*EXTRACTED ENTRIES*:
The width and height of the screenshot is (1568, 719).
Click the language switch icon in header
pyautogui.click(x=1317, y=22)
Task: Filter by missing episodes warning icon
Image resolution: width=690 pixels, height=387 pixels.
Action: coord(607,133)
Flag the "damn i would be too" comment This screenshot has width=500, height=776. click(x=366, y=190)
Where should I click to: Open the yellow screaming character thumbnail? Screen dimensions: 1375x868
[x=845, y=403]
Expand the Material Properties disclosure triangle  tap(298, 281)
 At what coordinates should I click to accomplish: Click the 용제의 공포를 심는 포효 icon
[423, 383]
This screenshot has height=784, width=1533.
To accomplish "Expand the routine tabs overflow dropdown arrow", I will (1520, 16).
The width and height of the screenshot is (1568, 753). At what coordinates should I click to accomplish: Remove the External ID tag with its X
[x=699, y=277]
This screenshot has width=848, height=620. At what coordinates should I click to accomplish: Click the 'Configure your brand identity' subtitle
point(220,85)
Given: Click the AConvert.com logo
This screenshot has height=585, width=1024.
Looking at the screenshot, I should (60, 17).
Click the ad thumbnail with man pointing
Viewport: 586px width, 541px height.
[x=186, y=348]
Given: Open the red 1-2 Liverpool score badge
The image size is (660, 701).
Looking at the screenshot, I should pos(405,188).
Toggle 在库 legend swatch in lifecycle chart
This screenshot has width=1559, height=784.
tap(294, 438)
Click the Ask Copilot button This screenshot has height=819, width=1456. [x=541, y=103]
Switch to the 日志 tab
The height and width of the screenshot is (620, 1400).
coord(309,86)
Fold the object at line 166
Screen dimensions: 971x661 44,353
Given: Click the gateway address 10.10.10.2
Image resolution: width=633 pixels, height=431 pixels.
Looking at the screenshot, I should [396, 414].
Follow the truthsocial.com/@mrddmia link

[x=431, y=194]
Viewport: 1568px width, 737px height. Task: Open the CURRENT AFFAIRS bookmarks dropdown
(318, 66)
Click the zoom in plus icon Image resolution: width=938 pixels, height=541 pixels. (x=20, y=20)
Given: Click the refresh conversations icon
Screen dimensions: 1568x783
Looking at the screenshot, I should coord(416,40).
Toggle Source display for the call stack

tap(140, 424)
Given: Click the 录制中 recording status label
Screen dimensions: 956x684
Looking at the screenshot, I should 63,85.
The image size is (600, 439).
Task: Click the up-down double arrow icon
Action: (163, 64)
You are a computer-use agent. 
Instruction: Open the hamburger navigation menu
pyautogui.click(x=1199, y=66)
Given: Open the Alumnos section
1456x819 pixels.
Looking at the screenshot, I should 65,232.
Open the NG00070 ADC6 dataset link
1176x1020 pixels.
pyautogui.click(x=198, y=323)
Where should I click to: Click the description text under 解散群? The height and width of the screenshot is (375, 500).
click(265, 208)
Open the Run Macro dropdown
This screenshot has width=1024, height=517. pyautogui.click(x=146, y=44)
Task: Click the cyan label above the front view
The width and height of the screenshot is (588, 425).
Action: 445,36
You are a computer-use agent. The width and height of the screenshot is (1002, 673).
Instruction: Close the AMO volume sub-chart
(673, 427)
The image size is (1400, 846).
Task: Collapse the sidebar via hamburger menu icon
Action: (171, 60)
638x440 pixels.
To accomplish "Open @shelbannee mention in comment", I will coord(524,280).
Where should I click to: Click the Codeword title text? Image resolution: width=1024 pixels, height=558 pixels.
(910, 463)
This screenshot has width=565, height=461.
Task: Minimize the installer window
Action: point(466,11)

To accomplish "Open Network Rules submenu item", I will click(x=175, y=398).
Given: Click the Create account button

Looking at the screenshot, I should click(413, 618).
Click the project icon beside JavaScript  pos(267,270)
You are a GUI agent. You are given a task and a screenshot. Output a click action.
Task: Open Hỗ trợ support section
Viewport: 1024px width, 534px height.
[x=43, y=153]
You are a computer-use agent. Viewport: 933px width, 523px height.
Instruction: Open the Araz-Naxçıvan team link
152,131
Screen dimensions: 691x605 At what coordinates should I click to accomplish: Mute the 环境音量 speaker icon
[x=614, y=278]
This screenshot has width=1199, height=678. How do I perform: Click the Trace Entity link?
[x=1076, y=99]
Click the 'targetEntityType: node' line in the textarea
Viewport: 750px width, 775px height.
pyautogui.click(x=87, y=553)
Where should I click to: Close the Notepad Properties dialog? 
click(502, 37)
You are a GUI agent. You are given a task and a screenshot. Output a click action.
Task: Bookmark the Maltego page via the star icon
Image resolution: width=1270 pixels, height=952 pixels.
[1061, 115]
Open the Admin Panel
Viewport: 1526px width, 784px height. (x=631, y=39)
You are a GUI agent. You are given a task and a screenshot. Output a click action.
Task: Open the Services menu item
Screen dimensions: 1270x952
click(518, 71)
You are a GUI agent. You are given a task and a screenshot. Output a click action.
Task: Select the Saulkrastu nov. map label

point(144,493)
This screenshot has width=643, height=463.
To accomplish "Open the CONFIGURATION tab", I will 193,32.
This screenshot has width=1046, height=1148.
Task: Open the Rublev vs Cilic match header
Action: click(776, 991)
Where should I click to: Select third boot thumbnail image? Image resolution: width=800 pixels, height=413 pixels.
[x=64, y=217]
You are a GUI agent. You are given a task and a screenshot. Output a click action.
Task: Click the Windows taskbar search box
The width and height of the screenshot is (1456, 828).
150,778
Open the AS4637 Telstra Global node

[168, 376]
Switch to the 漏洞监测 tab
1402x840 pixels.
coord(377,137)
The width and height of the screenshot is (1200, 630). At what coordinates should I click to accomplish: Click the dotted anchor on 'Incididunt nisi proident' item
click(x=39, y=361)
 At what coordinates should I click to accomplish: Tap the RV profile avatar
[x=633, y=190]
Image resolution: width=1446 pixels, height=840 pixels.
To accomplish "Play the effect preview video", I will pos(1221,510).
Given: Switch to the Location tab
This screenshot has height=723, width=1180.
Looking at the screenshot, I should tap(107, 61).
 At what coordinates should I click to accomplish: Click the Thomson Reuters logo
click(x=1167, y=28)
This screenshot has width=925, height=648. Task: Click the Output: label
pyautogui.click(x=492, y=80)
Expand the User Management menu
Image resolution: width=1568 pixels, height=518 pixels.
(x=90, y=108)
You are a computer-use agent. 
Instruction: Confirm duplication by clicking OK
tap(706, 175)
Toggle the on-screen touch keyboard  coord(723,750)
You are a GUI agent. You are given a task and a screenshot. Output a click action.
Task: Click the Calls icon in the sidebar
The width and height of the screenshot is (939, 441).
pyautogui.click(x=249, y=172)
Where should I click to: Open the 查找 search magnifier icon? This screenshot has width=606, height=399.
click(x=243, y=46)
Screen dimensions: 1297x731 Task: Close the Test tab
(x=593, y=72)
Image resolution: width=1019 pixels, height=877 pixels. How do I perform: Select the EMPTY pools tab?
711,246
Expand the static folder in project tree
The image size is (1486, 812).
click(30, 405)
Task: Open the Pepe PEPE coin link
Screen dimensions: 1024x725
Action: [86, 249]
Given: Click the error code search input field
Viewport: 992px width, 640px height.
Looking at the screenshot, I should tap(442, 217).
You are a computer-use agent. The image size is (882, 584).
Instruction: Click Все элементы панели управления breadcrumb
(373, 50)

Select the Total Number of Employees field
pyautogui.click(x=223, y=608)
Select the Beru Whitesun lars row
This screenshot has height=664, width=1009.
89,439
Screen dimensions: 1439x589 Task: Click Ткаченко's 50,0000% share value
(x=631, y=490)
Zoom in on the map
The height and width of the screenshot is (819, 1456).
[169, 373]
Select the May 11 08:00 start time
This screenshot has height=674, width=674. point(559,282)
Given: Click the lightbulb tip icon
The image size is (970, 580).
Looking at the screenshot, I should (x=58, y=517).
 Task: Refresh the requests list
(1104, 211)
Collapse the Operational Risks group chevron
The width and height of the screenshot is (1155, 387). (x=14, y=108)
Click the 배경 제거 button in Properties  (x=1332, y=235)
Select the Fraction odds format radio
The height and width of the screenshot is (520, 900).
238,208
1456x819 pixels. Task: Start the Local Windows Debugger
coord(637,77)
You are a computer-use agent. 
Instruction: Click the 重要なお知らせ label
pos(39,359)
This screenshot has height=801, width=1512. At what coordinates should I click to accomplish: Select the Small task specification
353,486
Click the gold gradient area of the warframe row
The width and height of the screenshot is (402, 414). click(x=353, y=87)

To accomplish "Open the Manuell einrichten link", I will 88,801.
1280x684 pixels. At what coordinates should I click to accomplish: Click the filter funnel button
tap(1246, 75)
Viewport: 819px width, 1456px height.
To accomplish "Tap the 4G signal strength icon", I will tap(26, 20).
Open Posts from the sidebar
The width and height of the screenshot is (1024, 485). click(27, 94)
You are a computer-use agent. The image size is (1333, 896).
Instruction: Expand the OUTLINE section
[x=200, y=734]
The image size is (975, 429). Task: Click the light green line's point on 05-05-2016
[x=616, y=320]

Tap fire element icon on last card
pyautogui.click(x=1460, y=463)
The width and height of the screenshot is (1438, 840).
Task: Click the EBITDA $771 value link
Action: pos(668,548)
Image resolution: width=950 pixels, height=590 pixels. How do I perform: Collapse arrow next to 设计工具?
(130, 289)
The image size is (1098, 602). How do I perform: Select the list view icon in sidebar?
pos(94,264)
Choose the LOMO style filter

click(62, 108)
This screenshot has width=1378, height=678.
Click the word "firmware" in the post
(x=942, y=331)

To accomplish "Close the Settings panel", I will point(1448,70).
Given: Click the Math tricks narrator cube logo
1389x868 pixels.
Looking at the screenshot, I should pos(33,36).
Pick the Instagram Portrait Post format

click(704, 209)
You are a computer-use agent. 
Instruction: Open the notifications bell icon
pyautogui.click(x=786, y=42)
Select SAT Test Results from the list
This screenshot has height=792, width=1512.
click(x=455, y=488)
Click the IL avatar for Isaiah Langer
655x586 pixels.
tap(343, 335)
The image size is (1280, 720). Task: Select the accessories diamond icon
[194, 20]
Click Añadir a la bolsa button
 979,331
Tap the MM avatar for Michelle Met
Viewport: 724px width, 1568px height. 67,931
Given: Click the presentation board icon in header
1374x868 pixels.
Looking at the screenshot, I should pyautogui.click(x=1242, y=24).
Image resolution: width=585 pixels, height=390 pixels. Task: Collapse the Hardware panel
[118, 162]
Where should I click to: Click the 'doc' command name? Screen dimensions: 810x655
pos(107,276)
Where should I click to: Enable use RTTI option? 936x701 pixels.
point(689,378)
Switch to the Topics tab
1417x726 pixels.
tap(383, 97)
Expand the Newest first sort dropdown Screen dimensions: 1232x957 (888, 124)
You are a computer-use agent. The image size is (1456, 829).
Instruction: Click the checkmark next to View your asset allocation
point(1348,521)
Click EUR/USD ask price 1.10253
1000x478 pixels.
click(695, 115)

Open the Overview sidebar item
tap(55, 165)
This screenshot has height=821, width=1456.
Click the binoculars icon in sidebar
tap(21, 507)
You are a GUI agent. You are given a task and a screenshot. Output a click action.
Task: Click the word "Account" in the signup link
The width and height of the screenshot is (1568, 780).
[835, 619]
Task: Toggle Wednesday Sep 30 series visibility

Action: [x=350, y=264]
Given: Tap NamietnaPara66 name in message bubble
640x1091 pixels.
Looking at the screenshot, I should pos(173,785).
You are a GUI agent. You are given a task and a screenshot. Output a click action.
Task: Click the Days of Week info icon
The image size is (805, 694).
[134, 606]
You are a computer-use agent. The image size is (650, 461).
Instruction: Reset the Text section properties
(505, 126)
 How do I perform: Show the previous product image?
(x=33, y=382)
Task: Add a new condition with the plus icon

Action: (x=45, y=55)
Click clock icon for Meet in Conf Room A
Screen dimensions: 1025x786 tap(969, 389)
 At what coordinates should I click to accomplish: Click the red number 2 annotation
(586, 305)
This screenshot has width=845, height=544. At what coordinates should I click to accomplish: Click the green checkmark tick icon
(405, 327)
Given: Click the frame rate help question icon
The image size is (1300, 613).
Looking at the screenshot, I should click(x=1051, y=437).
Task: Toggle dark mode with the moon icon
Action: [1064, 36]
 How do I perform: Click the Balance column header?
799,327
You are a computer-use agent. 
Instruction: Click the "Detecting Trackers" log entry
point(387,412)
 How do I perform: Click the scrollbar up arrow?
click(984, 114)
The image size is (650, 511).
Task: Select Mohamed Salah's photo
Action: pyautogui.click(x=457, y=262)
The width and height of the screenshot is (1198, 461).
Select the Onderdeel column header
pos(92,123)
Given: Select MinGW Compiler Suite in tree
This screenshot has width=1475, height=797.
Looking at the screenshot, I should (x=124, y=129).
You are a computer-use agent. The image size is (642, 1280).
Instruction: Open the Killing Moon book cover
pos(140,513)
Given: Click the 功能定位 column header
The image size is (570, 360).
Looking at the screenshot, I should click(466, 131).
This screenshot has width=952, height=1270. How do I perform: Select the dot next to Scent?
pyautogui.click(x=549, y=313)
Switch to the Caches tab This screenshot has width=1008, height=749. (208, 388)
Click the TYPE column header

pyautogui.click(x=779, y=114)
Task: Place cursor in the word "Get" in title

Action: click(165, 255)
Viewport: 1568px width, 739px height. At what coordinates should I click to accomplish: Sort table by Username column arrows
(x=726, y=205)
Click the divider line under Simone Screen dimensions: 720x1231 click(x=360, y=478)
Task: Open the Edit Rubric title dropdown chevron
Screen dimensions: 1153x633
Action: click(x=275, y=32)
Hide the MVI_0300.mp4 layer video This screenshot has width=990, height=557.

*WHAT THE EXERCISE ASKS*: Return the lines of the material from the line containing "Task: Click the cyan" through the line containing "Action: (171, 60)", copied verbatim.

*REPLY TO THE TASK*:
Task: Click the cyan label above the front view
The width and height of the screenshot is (588, 425).
Action: 445,36
You are a computer-use agent. The width and height of the screenshot is (1002, 673).
Instruction: Close the AMO volume sub-chart
(673, 427)
The image size is (1400, 846).
Task: Collapse the sidebar via hamburger menu icon
Action: (171, 60)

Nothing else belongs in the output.